Вечером, в часу десятом, раздался дверной звонок. Горничная впустила гостью. Дверь в его комнату, как показалось Маковскому, очень медленно открывалась. И вошла, сильно прихрамывая, довольно полная невысокая женщина с темными волосами. «На редкость некрасивая женщина» – признался потом Маковский.
«Простите меня, если я причинила вам боль. Сегодня, когда я услышала от вас, что все открылось, с этой минуты я навсегда потеряла себя: умерла та единственная, выдуманная мною «я», которая позволяла мне в течение нескольких месяцев чувствовать себя женщиной, жить полной жизнью творчества, любви и счастья. Похоронив Черубину, я похоронила себя и никогда уже не воскресну…» - она говорила едва слышимым шепотом, а из глаз текли слезы.
Она ушла и более они не встречались.

После яркой вспышки

Ослепительный «век» Черубины де Габриак закончился, что подобен вспышки звезды на небе – звезды падающей. На короткие вечные минуты. Волошин искренне надеялся, – теперь Дмитриева воссияет наконец в полную силу, как поэтесса, когда вуаль ночи спала. Отнюдь, Елизавета уже не могла так легко брызгать чернилами, как бывало ранее. Стихи для нее стали чем-то походить на огромные камни в увядающем осенью саду. Да и отношения с Волошиным стали тягостным. Все желания, умения забрала с собой Черубина.

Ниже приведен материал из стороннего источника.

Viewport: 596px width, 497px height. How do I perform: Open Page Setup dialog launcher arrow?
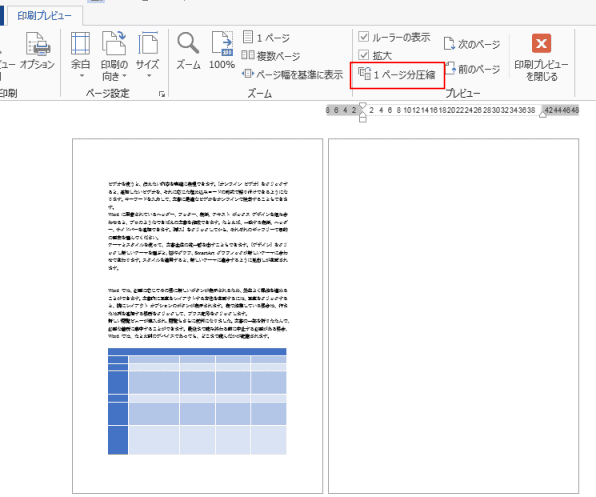click(162, 94)
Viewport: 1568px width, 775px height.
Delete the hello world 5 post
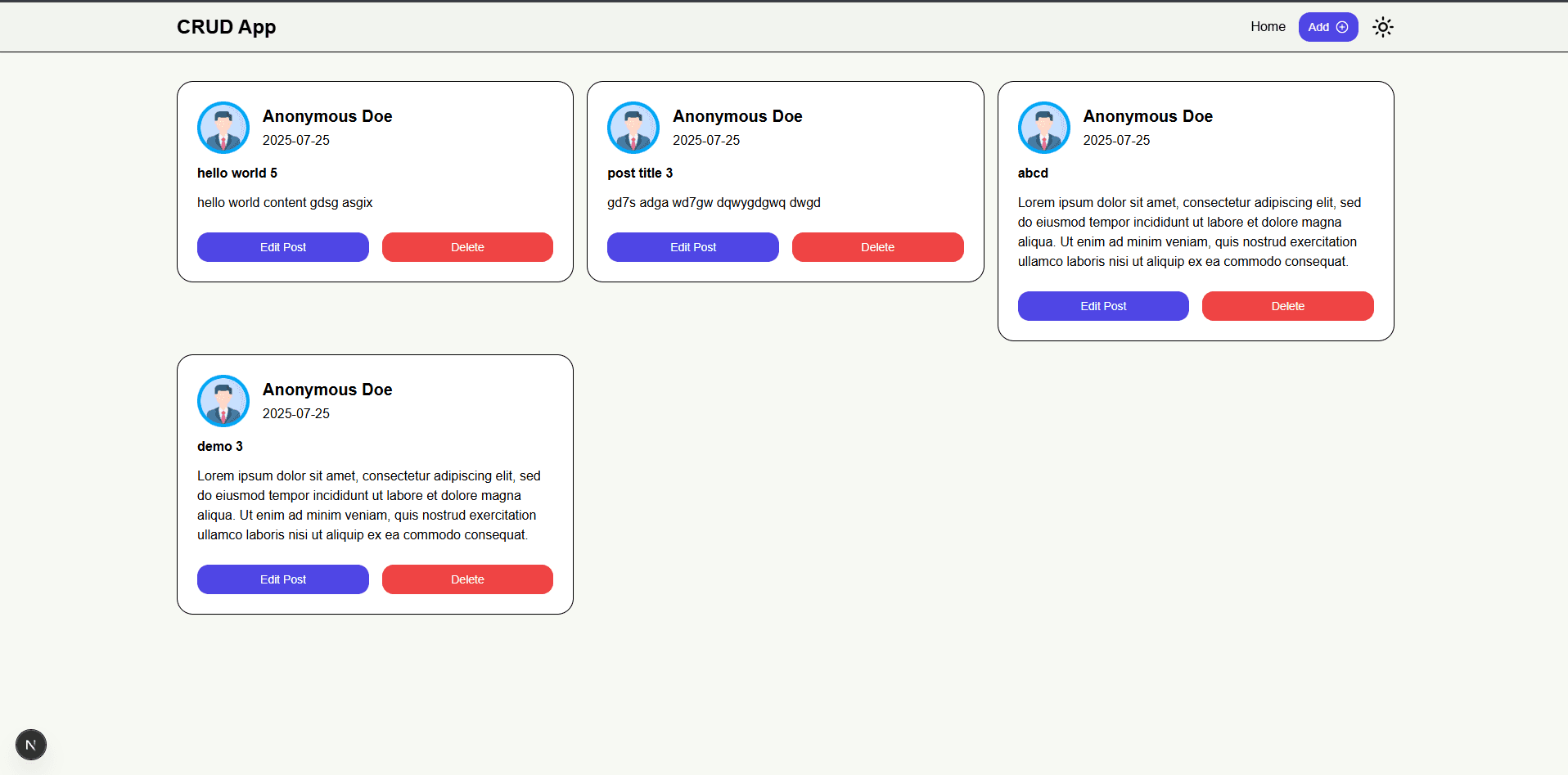tap(467, 247)
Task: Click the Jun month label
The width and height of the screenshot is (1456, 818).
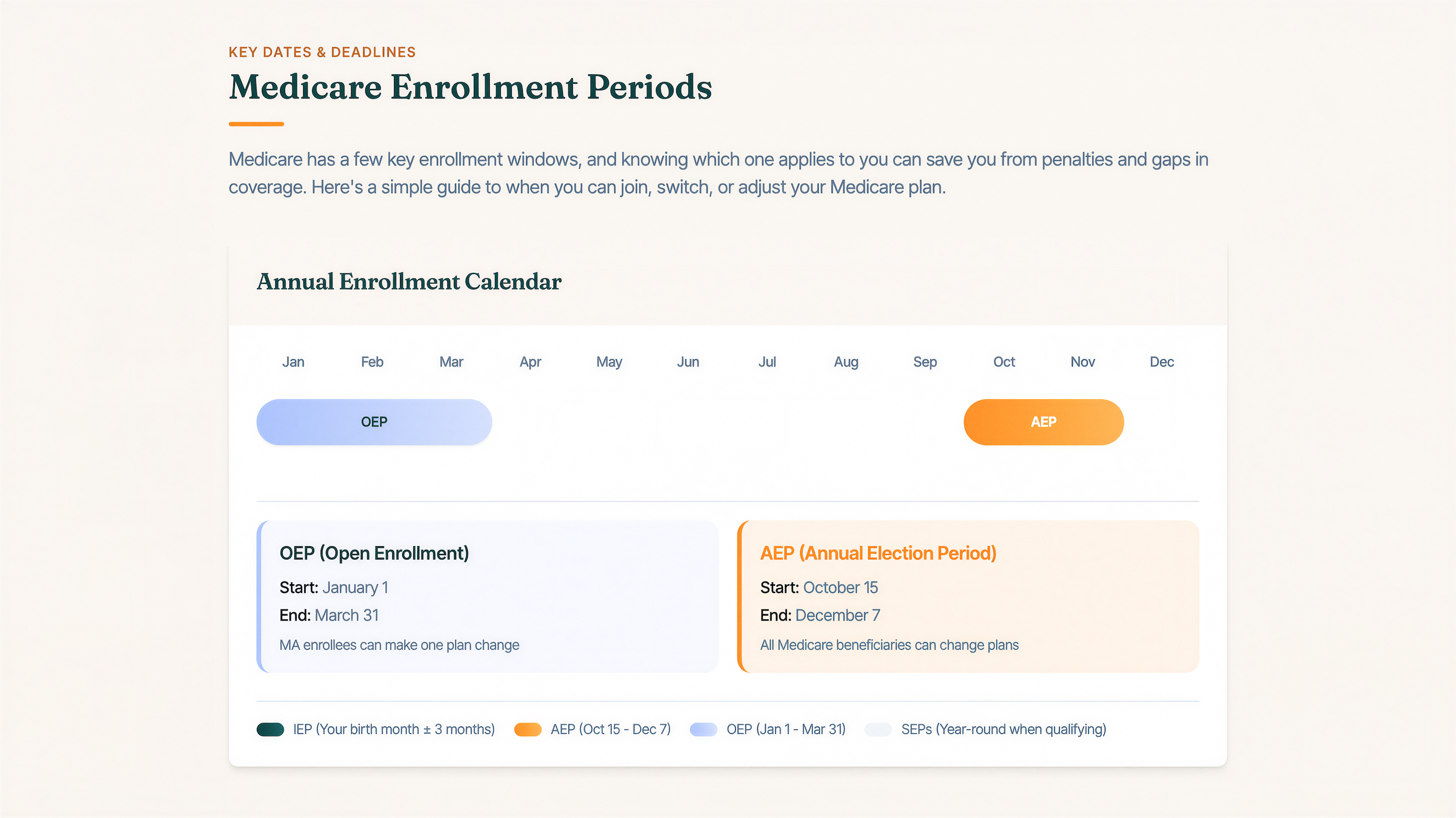Action: (688, 361)
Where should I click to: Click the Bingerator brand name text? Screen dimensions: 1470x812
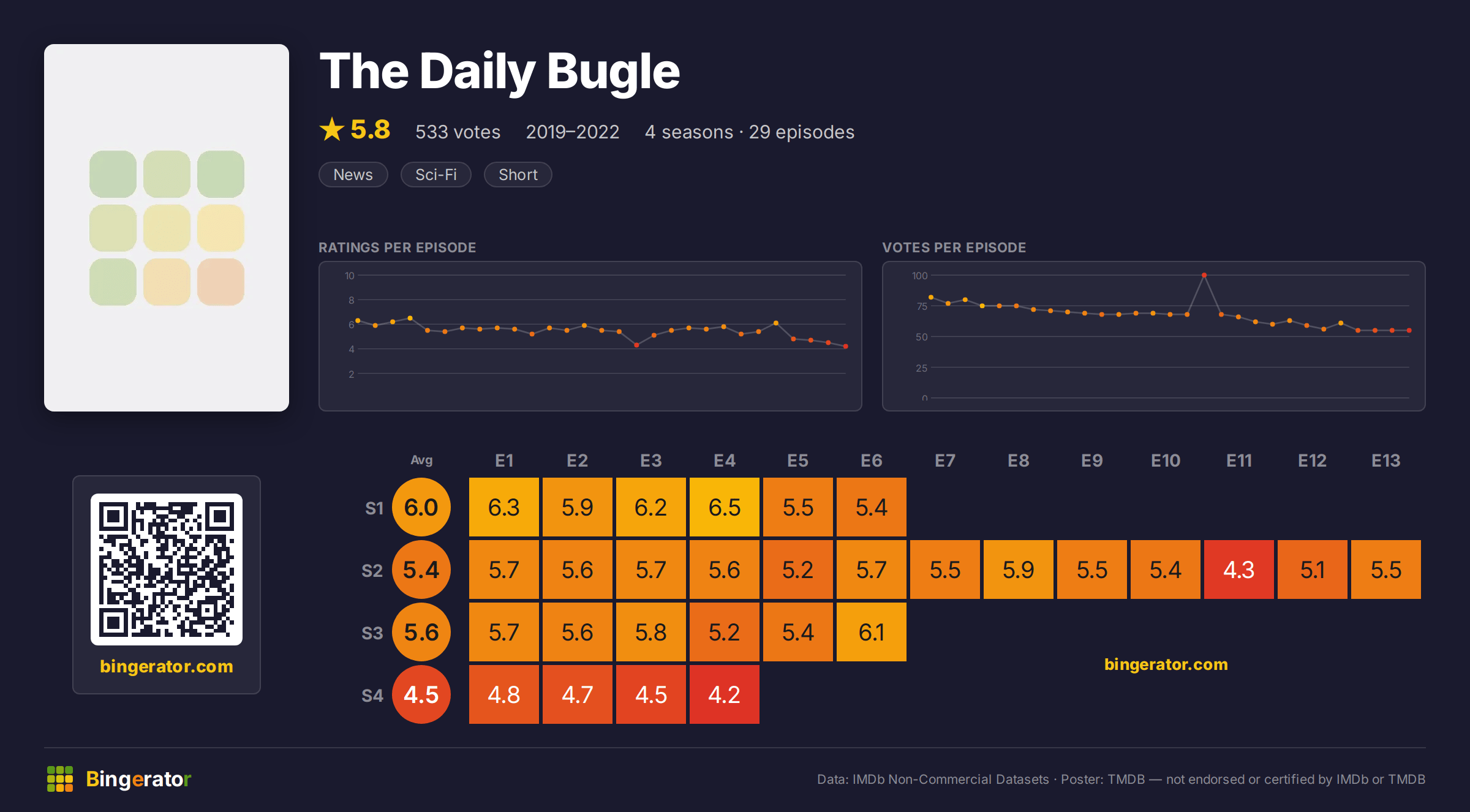point(138,779)
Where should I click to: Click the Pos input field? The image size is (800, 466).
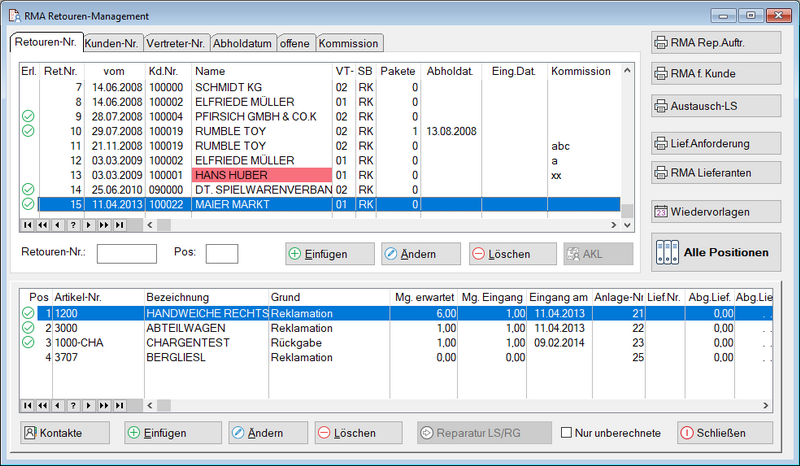(x=221, y=253)
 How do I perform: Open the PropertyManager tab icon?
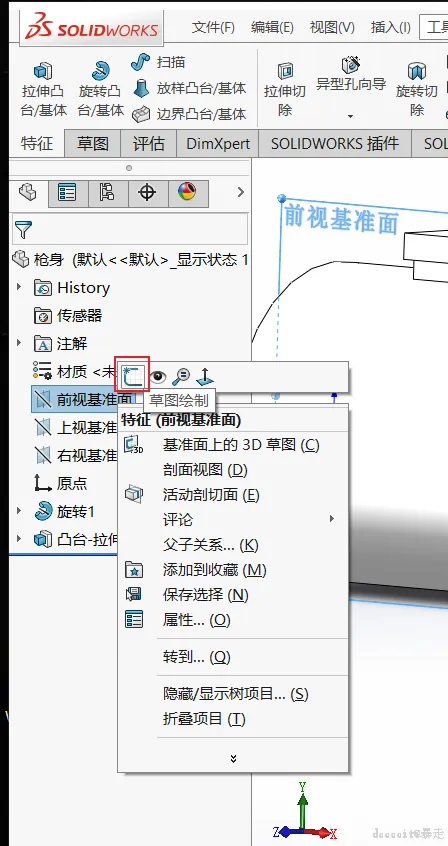click(x=67, y=193)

В 1911 году она вышла замуж за Всеволода Васильева, этим самым выполнив свое обещание. Взяла его фамилию. Муж ее – инженер-гидролог, постоянно в разъездах и всегда брал Елизавету с собой. В начале 20-х гг. уже в Советской России она знакомится с Самуилом Маршаком, вместе с ним придумали «Детский городок», где имелись мастерские, библиотеки, театр. В соавторстве пишут пьесы для детского театра. Позже Самуил Маршак признался, что благодаря Елизавете Васильевой он начал писать для детей.
А, впрочем, стоит ли продолжать? «Вторая» жизнь тоже изобилует и радостями, и уныниями. На целую книгу наберется. Но история-мечта Черубины уже не мелькает в ее жизни. Черубина де Габриак «полночное солнце» и «подкидыш» в русской поэзии, так или иначе, оставила след… нет, три завядшие чайные розы на скалистом берегу неутихающего моря.